**RECORD EXCERPTS**
+===+

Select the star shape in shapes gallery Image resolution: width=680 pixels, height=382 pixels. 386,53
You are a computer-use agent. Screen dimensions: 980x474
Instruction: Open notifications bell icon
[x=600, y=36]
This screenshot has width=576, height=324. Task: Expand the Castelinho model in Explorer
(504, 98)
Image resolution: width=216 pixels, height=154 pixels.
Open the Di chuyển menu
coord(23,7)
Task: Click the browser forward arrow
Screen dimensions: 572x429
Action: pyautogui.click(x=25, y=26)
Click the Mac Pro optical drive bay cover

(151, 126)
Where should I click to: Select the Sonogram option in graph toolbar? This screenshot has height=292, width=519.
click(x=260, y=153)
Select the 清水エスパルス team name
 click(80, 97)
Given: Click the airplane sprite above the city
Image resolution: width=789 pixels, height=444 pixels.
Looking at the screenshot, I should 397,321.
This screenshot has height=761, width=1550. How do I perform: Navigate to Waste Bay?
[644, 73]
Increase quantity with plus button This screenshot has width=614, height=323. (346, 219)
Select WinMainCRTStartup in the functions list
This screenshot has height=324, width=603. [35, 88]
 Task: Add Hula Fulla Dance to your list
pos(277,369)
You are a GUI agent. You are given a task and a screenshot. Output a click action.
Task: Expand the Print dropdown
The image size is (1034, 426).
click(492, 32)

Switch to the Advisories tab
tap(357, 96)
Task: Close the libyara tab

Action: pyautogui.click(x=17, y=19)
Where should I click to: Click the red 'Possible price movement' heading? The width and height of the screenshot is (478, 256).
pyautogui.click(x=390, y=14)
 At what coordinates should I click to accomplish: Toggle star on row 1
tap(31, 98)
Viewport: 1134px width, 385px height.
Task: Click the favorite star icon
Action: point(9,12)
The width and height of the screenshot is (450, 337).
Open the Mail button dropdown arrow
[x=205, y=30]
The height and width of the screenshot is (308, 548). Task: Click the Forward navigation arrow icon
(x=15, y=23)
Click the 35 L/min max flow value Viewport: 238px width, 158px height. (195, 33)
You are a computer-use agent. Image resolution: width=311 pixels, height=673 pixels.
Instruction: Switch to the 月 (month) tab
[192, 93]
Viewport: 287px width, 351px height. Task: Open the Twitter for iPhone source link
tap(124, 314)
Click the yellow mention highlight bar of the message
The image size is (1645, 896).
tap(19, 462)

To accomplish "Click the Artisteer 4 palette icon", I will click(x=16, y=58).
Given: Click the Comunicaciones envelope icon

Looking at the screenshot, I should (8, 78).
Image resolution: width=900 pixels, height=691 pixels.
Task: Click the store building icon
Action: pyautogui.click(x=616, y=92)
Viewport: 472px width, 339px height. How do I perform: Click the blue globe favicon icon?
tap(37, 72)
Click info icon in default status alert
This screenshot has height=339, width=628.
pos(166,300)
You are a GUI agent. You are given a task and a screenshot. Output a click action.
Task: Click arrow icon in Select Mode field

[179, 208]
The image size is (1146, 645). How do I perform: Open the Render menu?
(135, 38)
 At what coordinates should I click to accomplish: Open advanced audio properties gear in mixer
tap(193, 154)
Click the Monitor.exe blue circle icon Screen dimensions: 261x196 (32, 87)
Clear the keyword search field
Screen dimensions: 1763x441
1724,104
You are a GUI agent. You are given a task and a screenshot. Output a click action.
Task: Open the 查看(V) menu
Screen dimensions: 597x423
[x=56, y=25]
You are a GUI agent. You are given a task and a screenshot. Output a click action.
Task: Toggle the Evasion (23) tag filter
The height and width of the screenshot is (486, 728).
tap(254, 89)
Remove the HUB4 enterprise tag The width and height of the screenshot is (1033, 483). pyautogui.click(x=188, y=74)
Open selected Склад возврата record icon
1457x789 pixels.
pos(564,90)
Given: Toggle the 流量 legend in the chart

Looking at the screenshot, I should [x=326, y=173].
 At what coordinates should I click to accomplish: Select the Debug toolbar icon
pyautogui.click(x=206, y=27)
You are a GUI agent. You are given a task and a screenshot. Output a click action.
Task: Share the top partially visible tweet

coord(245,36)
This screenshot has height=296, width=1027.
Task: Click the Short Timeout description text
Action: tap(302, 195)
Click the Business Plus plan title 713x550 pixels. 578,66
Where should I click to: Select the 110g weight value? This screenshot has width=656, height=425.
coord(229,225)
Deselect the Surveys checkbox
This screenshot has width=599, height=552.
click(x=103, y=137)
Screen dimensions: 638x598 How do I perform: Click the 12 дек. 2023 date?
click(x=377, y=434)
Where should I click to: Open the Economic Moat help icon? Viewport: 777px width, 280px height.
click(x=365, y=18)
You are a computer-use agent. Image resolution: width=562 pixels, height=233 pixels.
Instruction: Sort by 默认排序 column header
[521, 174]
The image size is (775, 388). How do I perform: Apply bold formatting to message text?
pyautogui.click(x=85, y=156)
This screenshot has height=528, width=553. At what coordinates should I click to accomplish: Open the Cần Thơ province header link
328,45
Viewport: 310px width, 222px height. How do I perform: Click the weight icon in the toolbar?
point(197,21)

+===+

**INSTRUCTIONS TO FOLLOW**
Copy every row above, character for character, with nothing changed.

**SOLUTION TO THIS PROBLEM**
Select the star shape in shapes gallery Image resolution: width=680 pixels, height=382 pixels. 386,53
You are a computer-use agent. Screen dimensions: 980x474
Instruction: Open notifications bell icon
[x=600, y=36]
This screenshot has width=576, height=324. Task: Expand the Castelinho model in Explorer
(504, 98)
Image resolution: width=216 pixels, height=154 pixels.
Open the Di chuyển menu
coord(23,7)
Task: Click the browser forward arrow
Screen dimensions: 572x429
Action: pyautogui.click(x=25, y=26)
Click the Mac Pro optical drive bay cover

(151, 126)
Where should I click to: Select the Sonogram option in graph toolbar? This screenshot has height=292, width=519.
click(x=260, y=153)
Select the 清水エスパルス team name
 click(80, 97)
Given: Click the airplane sprite above the city
Image resolution: width=789 pixels, height=444 pixels.
Looking at the screenshot, I should 397,321.
This screenshot has height=761, width=1550. How do I perform: Navigate to Waste Bay?
[644, 73]
Increase quantity with plus button This screenshot has width=614, height=323. (346, 219)
Select WinMainCRTStartup in the functions list
This screenshot has height=324, width=603. [35, 88]
 Task: Add Hula Fulla Dance to your list
pos(277,369)
You are a GUI agent. You are given a task and a screenshot. Output a click action.
Task: Expand the Print dropdown
The image size is (1034, 426).
click(492, 32)

Switch to the Advisories tab
tap(357, 96)
Task: Close the libyara tab

Action: pyautogui.click(x=17, y=19)
Where should I click to: Click the red 'Possible price movement' heading? The width and height of the screenshot is (478, 256).
pyautogui.click(x=390, y=14)
 At what coordinates should I click to accomplish: Toggle star on row 1
tap(31, 98)
Viewport: 1134px width, 385px height.
Task: Click the favorite star icon
Action: point(9,12)
The width and height of the screenshot is (450, 337).
Open the Mail button dropdown arrow
[x=205, y=30]
The height and width of the screenshot is (308, 548). Task: Click the Forward navigation arrow icon
(x=15, y=23)
Click the 35 L/min max flow value Viewport: 238px width, 158px height. (195, 33)
You are a computer-use agent. Image resolution: width=311 pixels, height=673 pixels.
Instruction: Switch to the 月 (month) tab
[192, 93]
Viewport: 287px width, 351px height. Task: Open the Twitter for iPhone source link
tap(124, 314)
Click the yellow mention highlight bar of the message
The image size is (1645, 896).
tap(19, 462)

To accomplish "Click the Artisteer 4 palette icon", I will click(x=16, y=58).
Given: Click the Comunicaciones envelope icon

Looking at the screenshot, I should (8, 78).
Image resolution: width=900 pixels, height=691 pixels.
Task: Click the store building icon
Action: pyautogui.click(x=616, y=92)
Viewport: 472px width, 339px height. How do I perform: Click the blue globe favicon icon?
tap(37, 72)
Click info icon in default status alert
This screenshot has height=339, width=628.
pos(166,300)
You are a GUI agent. You are given a task and a screenshot. Output a click action.
Task: Click arrow icon in Select Mode field

[179, 208]
The image size is (1146, 645). How do I perform: Open the Render menu?
(135, 38)
 At what coordinates should I click to accomplish: Open advanced audio properties gear in mixer
tap(193, 154)
Click the Monitor.exe blue circle icon Screen dimensions: 261x196 (32, 87)
Clear the keyword search field
Screen dimensions: 1763x441
1724,104
You are a GUI agent. You are given a task and a screenshot. Output a click action.
Task: Open the 查看(V) menu
Screen dimensions: 597x423
[x=56, y=25]
You are a GUI agent. You are given a task and a screenshot. Output a click action.
Task: Toggle the Evasion (23) tag filter
The height and width of the screenshot is (486, 728).
tap(254, 89)
Remove the HUB4 enterprise tag The width and height of the screenshot is (1033, 483). pyautogui.click(x=188, y=74)
Open selected Склад возврата record icon
1457x789 pixels.
pos(564,90)
Given: Toggle the 流量 legend in the chart

Looking at the screenshot, I should [x=326, y=173].
 At what coordinates should I click to accomplish: Select the Debug toolbar icon
pyautogui.click(x=206, y=27)
You are a GUI agent. You are given a task and a screenshot. Output a click action.
Task: Share the top partially visible tweet

coord(245,36)
This screenshot has height=296, width=1027.
Task: Click the Short Timeout description text
Action: tap(302, 195)
Click the Business Plus plan title 713x550 pixels. 578,66
Where should I click to: Select the 110g weight value? This screenshot has width=656, height=425.
coord(229,225)
Deselect the Surveys checkbox
This screenshot has width=599, height=552.
click(x=103, y=137)
Screen dimensions: 638x598 How do I perform: Click the 12 дек. 2023 date?
click(x=377, y=434)
Where should I click to: Open the Economic Moat help icon? Viewport: 777px width, 280px height.
click(x=365, y=18)
You are a computer-use agent. Image resolution: width=562 pixels, height=233 pixels.
Instruction: Sort by 默认排序 column header
[521, 174]
The image size is (775, 388). How do I perform: Apply bold formatting to message text?
pyautogui.click(x=85, y=156)
This screenshot has height=528, width=553. At what coordinates should I click to accomplish: Open the Cần Thơ province header link
328,45
Viewport: 310px width, 222px height. How do I perform: Click the weight icon in the toolbar?
point(197,21)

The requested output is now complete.